Tributes have been paid to Tony Carter, left, who was a senior member of the Lancashire Telegraph’s editorial team over more than four decades.

Tony’s career saw him serve as chief reporter and later a features writer with a roving commission, which saw him report for the Telegraph from the Far East, Africa, the United States and the Falkland Islands.

He retired in 2002, at which point he was serving as assistant news editor supervising the Telegraph’s large corps of community correspondents.

Former Telegraph assistant editor Nick Nunn said: “Tony was a cornerstone of the papers operations for four decades. He was a fountain of knowledge about East Lancashire.”

According to an obituary written by former colleague Eric Leaver, Tony began his career on his hometown weekly The Visiter, in Morecambe, before completing national service in the Navy.

He took part in HMS Protector’s first Antarctic patrol during the winter of 1955-56, serving as a first-class stoker in the Falkland Islands, the British Antarctic Survey Territory, South America and the West Indies.

Tony later joined the Navy’s deep diving and submarine rescue vessel, HMS Reclaim, which was the last British warship to have sails.

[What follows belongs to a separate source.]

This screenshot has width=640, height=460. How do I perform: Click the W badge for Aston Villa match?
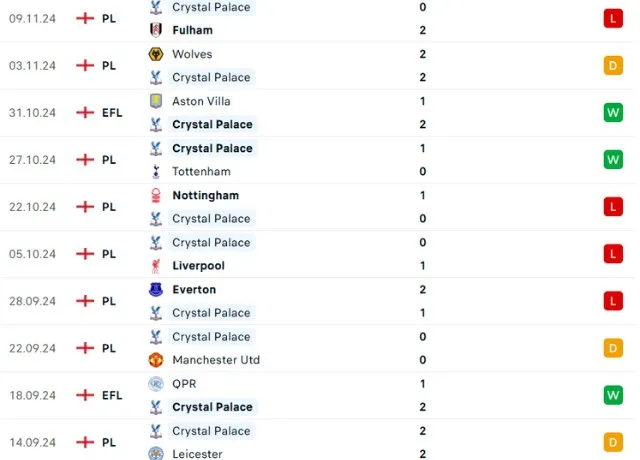pyautogui.click(x=613, y=112)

Returning to journalism, he joined the Coventry Evening Telegraph and then became a reporter at the Blackburn head office of the Lancashire Evening Telegraph, at the time when it was part of the Thomson Regional Newspapers group.

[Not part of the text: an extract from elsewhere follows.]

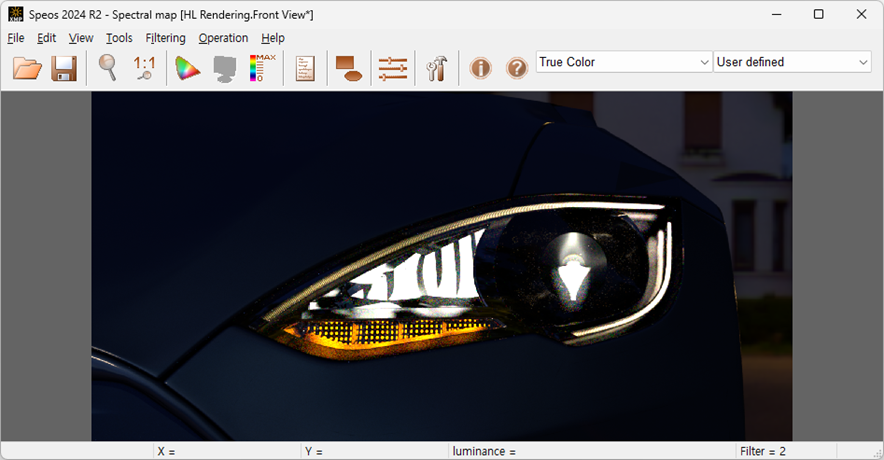Viewport: 884px width, 460px height.
Task: Open the File menu
Action: coord(15,38)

He worked on the Sheffield Telegraph, and was then appointed to the editorial team at TRN’s head office in London where he filed feature stories to group’s nationwide chain of daily and evening newspapers.

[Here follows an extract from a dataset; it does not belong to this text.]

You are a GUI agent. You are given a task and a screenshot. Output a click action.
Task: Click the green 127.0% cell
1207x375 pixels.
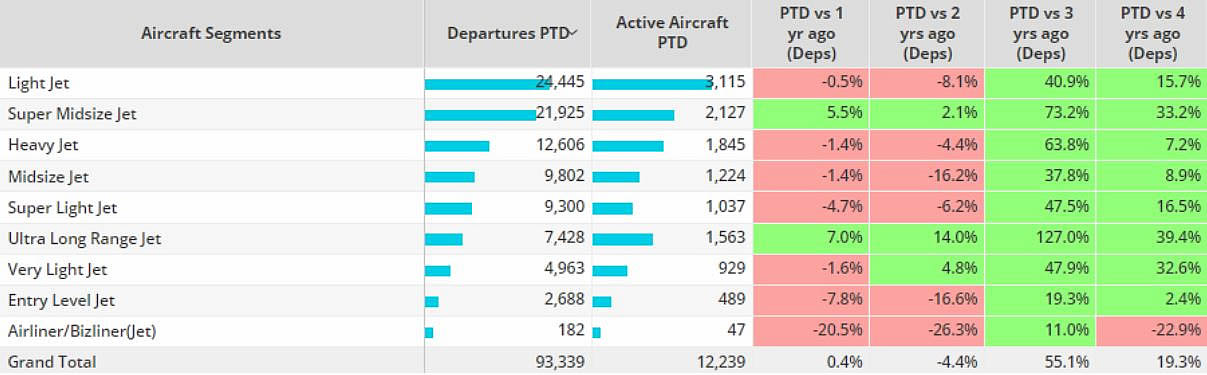click(1040, 239)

Tony returned to Blackburn in the 1960s and was appointed deputy news editor in the 1970s, remaining at the Telegraph until his retirement except for a brief spell in magazine journalism.

After retiring, Tony moved back to Morecambe and enjoyed swimming and allotment gardening.

After the death of his wife Carmel in 2011, he moved to Sutton Coldfield to be with his daughter Susan.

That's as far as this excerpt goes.